Stored records:
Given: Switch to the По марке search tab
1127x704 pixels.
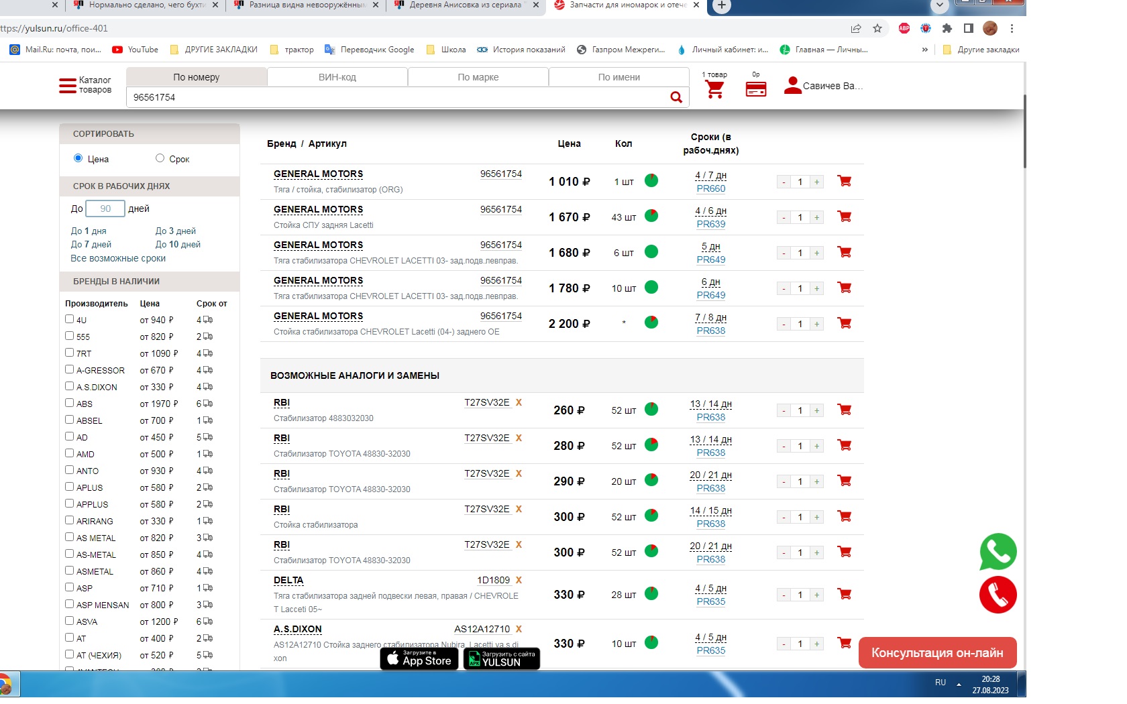Looking at the screenshot, I should (x=478, y=77).
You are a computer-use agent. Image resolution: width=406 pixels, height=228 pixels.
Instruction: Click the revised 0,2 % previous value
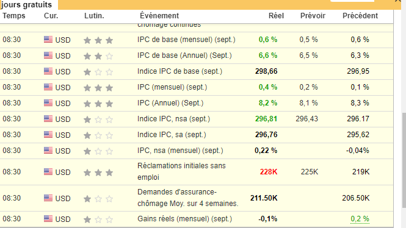360,219
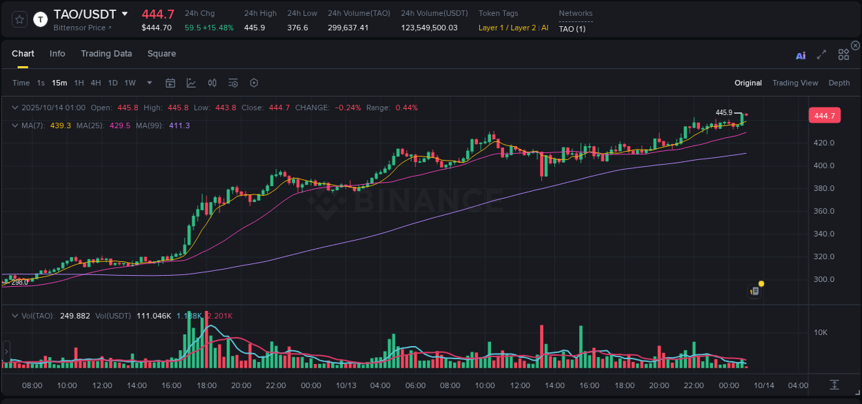Screen dimensions: 862x404
Task: Switch to the Trading Data tab
Action: pos(106,53)
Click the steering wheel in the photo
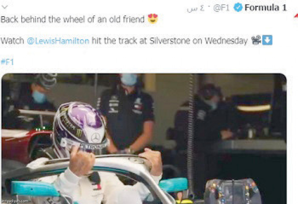 (x=233, y=191)
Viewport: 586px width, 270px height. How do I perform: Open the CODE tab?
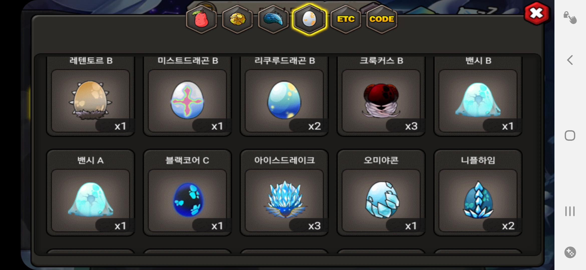(382, 20)
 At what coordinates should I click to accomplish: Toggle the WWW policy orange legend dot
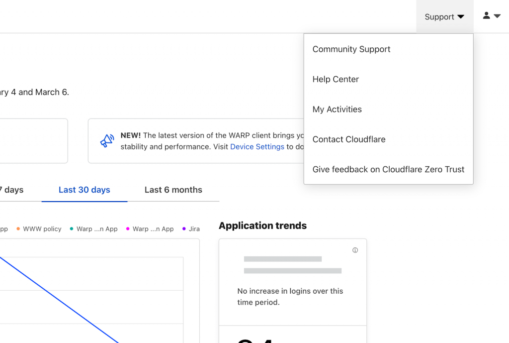pyautogui.click(x=18, y=229)
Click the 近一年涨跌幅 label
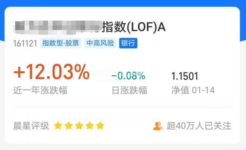 [x=40, y=90]
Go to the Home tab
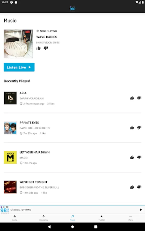 (15, 218)
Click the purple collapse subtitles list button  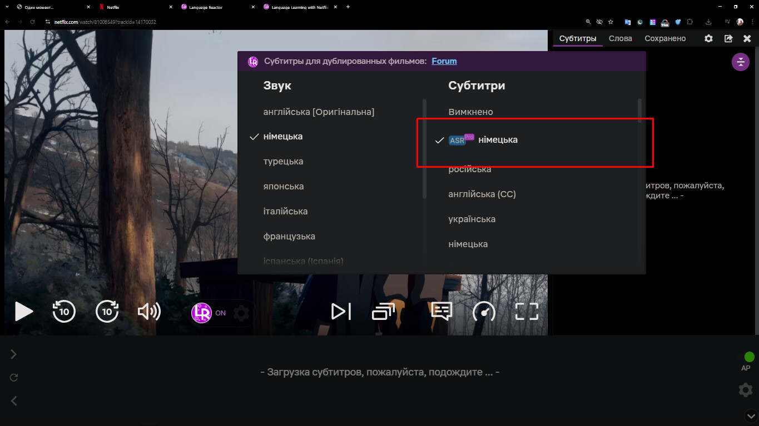[740, 62]

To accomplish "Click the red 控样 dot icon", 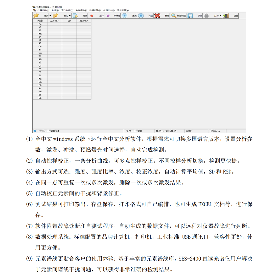I will click(92, 16).
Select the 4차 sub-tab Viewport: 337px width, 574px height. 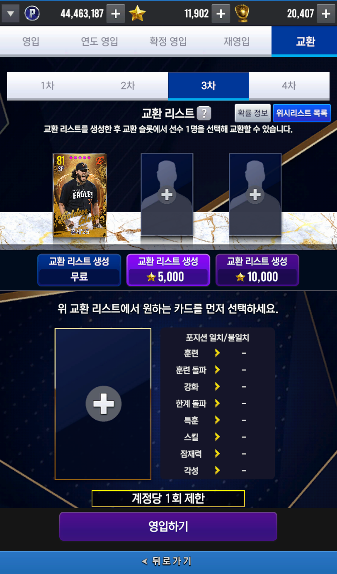289,86
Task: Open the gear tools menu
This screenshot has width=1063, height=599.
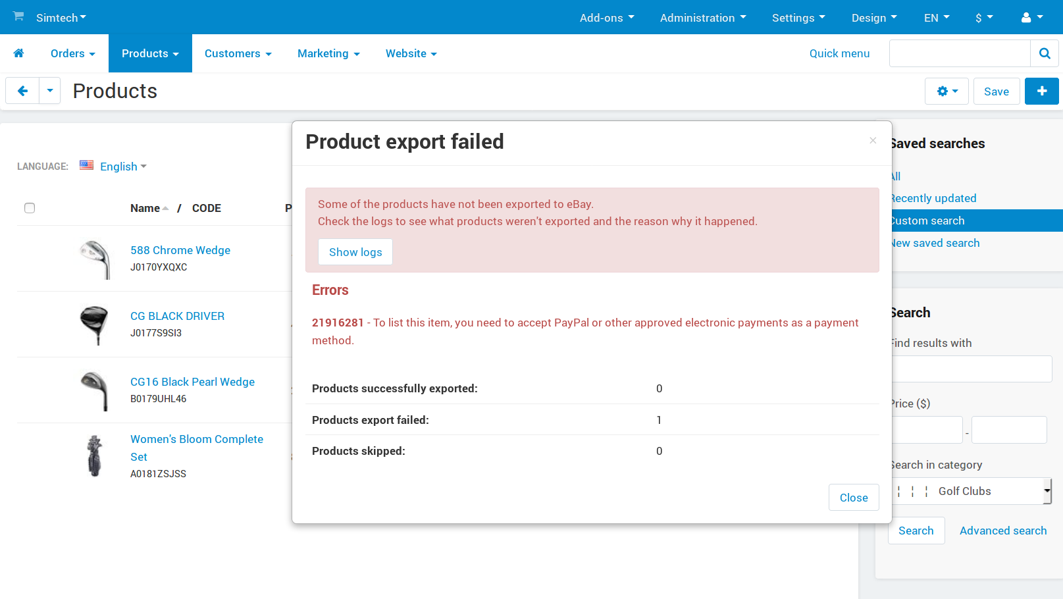Action: point(946,91)
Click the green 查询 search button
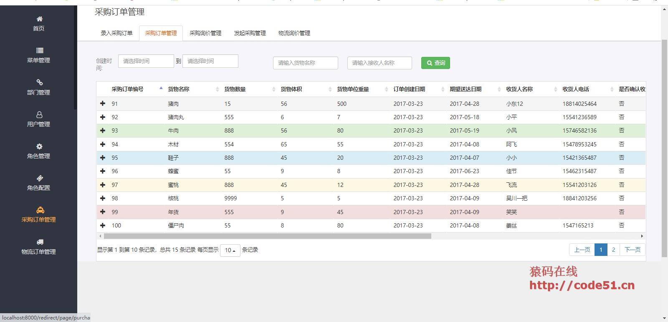The image size is (668, 322). coord(435,63)
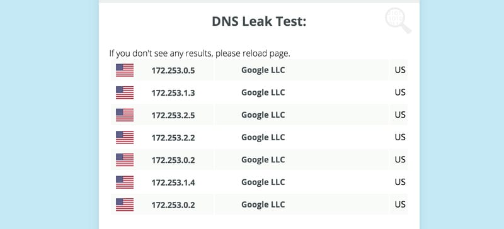Select the flag icon next to 172.253.2.5
This screenshot has width=504, height=229.
pyautogui.click(x=125, y=115)
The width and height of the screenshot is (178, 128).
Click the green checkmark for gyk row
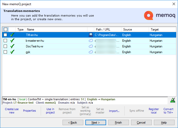point(12,52)

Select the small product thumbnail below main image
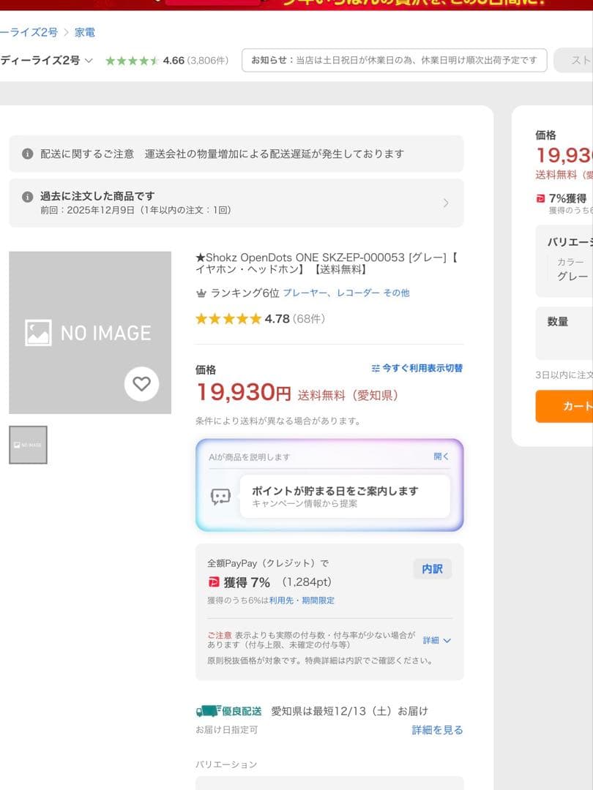tap(27, 445)
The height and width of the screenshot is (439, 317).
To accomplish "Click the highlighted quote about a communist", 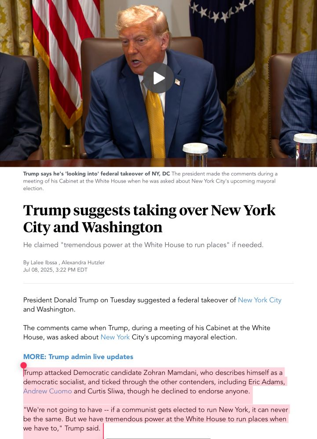I will click(x=156, y=419).
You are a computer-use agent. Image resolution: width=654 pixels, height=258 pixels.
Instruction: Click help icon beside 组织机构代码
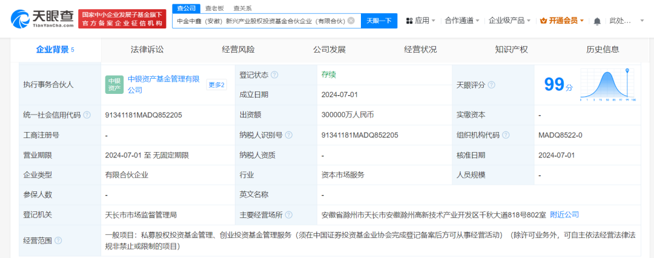[x=506, y=135]
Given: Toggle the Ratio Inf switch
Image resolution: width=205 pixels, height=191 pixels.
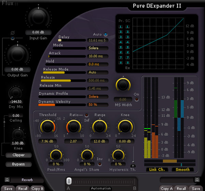Looking at the screenshot, I should [x=86, y=115].
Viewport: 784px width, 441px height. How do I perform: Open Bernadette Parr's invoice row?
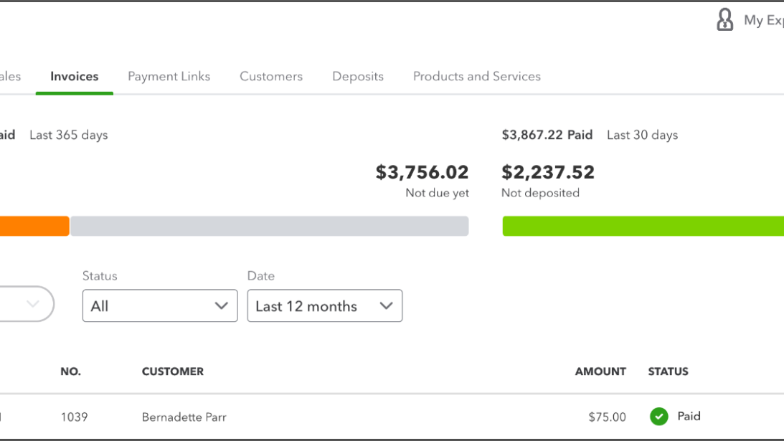184,417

The problem: Where a line in the records above includes the string "agent", show it.

Result:
You are a computer-use agent. Image resolution: width=406 pixels, height=228 pixels.
You are a computer-use agent. Image resolution: width=654 pixels, height=258 pixels.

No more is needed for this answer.